Unauthorized tables are now properly hidden and return the appropriate error response.
- CDPD-80657: Filter Ranger access audit by DataSet
- 7.3.2
- The Ranger user interface filter by datasets was
non-functional. This issue is resolved and you can now filter Ranger access audits by
Dataset.
-
Apache JIRA: RANGER-5156
- CDPD-94396: IDBroker includes preceding / in prefix when
substituting session policy contents
- 7.3.1.507, 7.3.1.800, 7.3.2.0
- IDBroker assumed that prefix values in policy condition
statements could include a preceding
/ character, which caused policies
not to work properly. This issue has been resolved. IDBroker now removes the leading
/ character from prefix values when performing substitutions in session policies.
- CDPD-85416: Add client configuration to HiveAuthzContext for REST
catalog audit differentiation
- 7.3.2
- When calls are made to Ranger HiveAuthorizer from the REST
Catalog, Ranger was unable to differentiate the plugins between the Hive Metastore and the
REST Catalog. This caused audits to be incorrectly logged for the calls made from the REST
Catalog service. This issue is resolved. The authorization context has been enriched to
include the
client_type, allowing Ranger to properly differentiate and
audit the calls.
- CDPD-85261: Rest Catalog service should use only HMS
RangerHiveAuthorizer for its command authorization
- 7.3.2
- The REST Catalog service incorrectly created a new instance
of the Ranger Hive plugin for authorization. This caused the main Hive plugin reference to
be overwritten because the REST Catalog is embedded in the Hive Metastore (HMS). This
issue has been resolved. The REST Catalog service now correctly uses only the HMS
RangerHiveAuthorizer for its command authorization.
- CDPD-96185: REST Catalog APIs failing with error code 500 at the
time of rolling upgrade
- 7.3.2.0
- During rolling upgrades, Iceberg REST Catalog API requests
routed through Knox failed with a 500 error code. This happened because High Availability
(HA) failover was not supported for the
iceberg-rest service in Knox.
This issue has been resolved. Knox now supports HA for the iceberg-rest
service, ensuring that API requests properly fail over to available instances during
upgrades.
-
Apache JIRA: ATLAS-4785
- CDPD-85058: REST Catalog APIs failing with error code 401 during
rolling upgrade
- 7.3.2
- During rolling upgrades, REST Catalog APIs could fail with
an HTTP 401 error code due to an access token fetch failure when the connection to
IDBroker encountered an
UnknownHostException. This issue has been
resolved.
- CDPD-81420: Add ownership information in tablecontext when doing
filteringTableNames and filterTableMetas
- 7.3.2
- The Iceberg REST Catalog was missing table ownership
information when fetching and filtering metadata using
filterTable. This
caused mapping issues in IDBroker. This issue has been resolved. The REST Catalog now
correctly uses filterTableMetas to include ownership information when
invoking client.get_all_tables.
- CDPD-83430: STS token generated incorrectly when
fetchDelegationToken fails
- 7.3.2
- An issue in the REST Catalog allowed Security Token Service
(STS) tokens to be incorrectly generated for queries even when the
fetchDelegationToken operation to IDBroker failed. This issue has been resolved.

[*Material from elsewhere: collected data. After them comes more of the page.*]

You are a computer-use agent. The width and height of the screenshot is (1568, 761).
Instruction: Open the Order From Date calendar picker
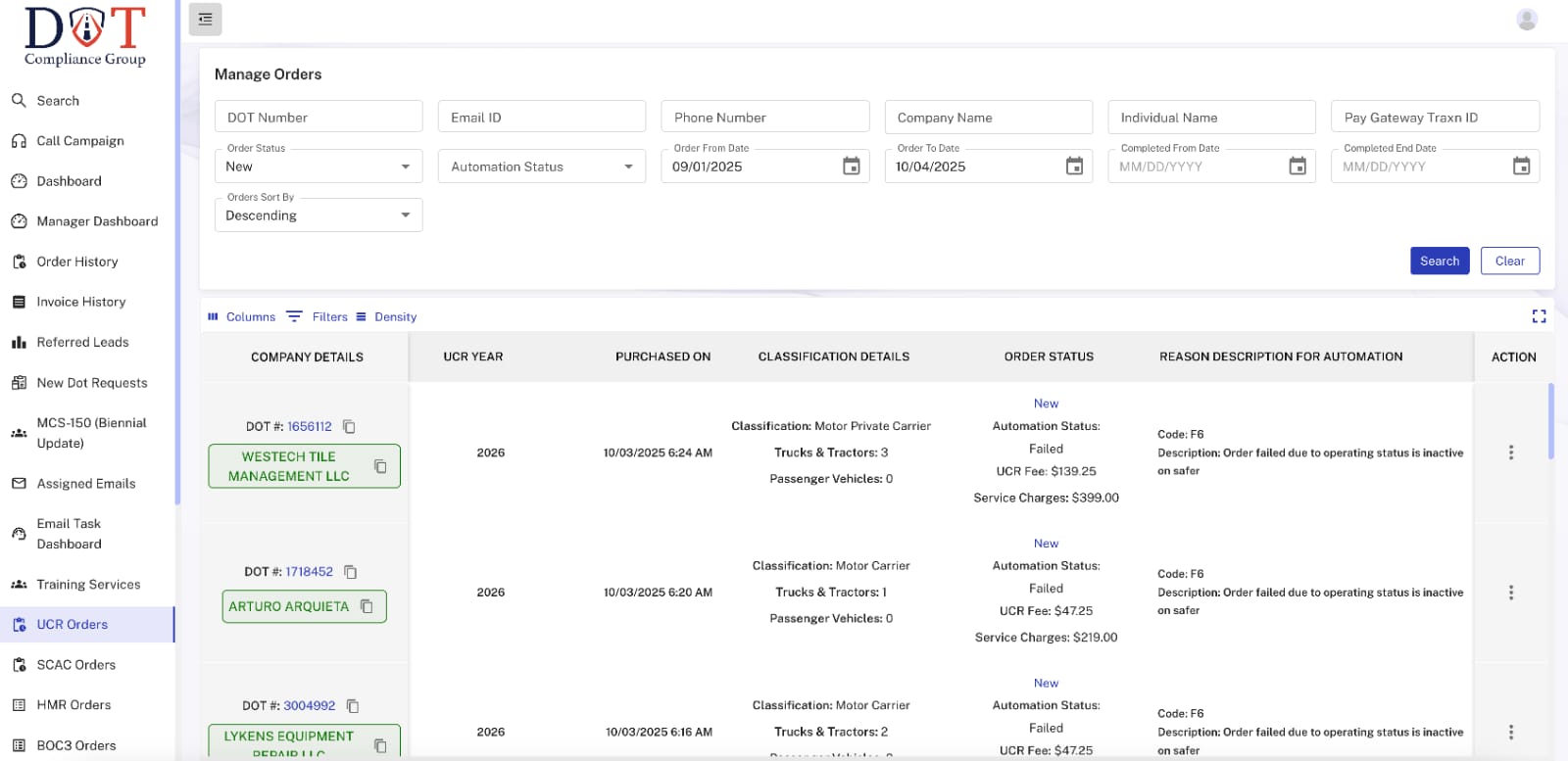[851, 166]
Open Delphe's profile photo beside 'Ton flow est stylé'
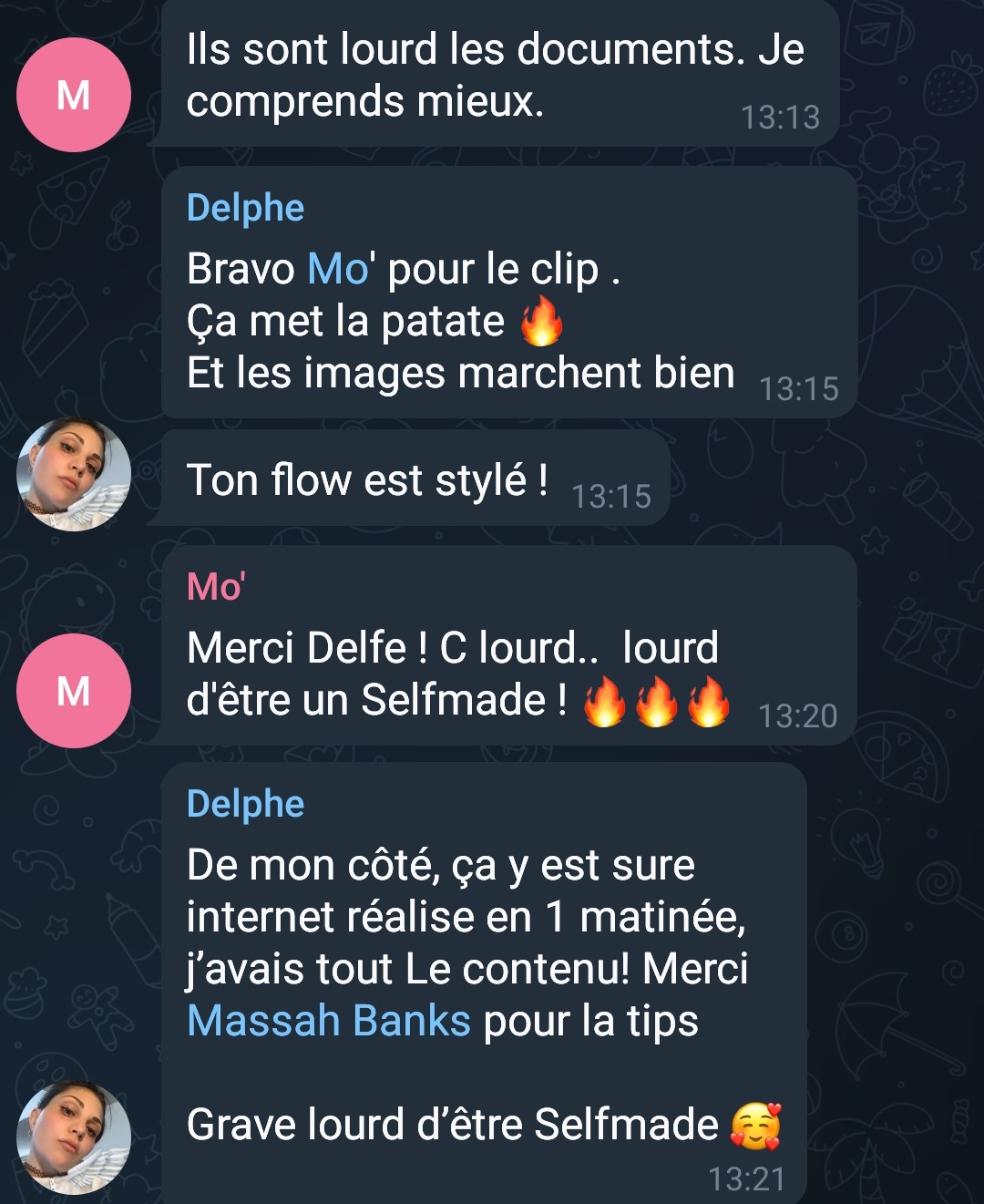 pyautogui.click(x=74, y=474)
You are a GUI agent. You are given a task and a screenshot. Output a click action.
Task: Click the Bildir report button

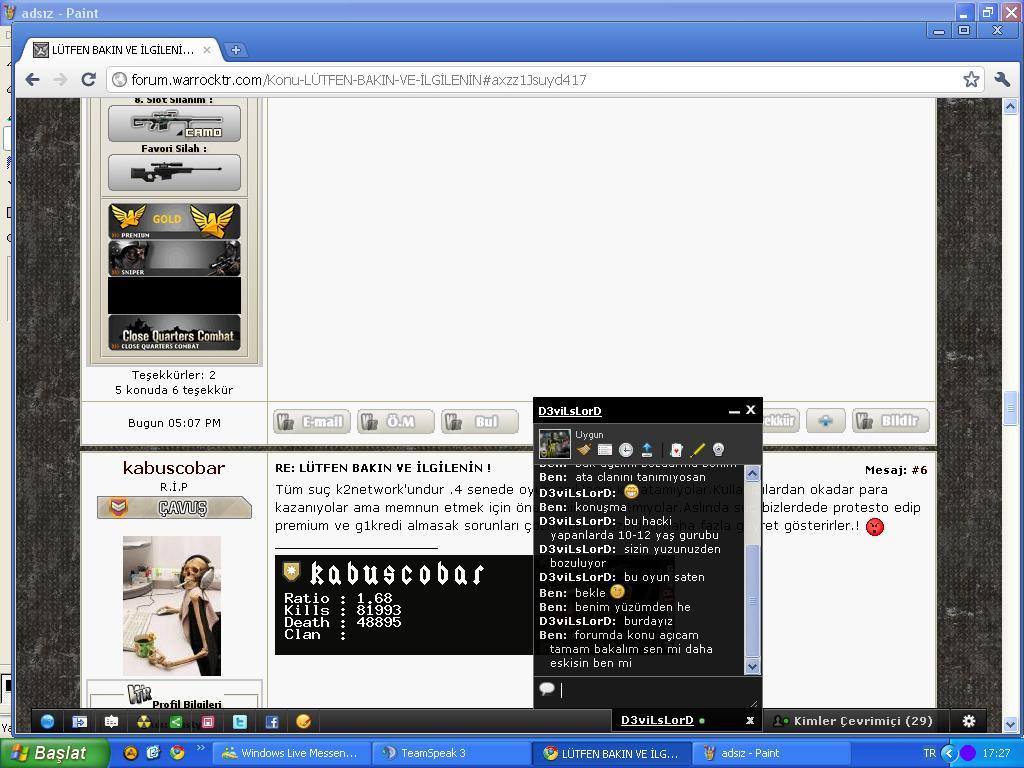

Now, queries will correctly fail to generate STS tokens and execute if IDBroker cannot be
reached to fetch the required delegation token.
- CDPD-80334: REST Catalog plugin is not sending the audit with
"rest catalog" as app Id for audit segregation
- 7.3.1.400, 7.3.2.0
- The Iceberg REST Catalog plugin incorrectly failed to send
audit logs with the "rest catalog" Application ID, which prevented proper audit
segregation. This issue has been resolved. The REST Catalog plugin configuration has been
overridden to correctly send the audit with the "rest catalog" Application ID for audit
segregation.
- CDPD-82812: HA feature not working for Rest Catalog
- 7.3.2.0
- Previously, the Knox topology file
cdp-share-access.xml created during Cloudera Data Sharing setup could not handle multiple Hive Metastore (HMS) nodes. In the event of a node failure, healthy nodes could not reliably take over the workload. This issue has been resolved. The Knox topology now correctly supports High Availability (HA) for the REST Catalog, ensuring proper failover between HMS nodes.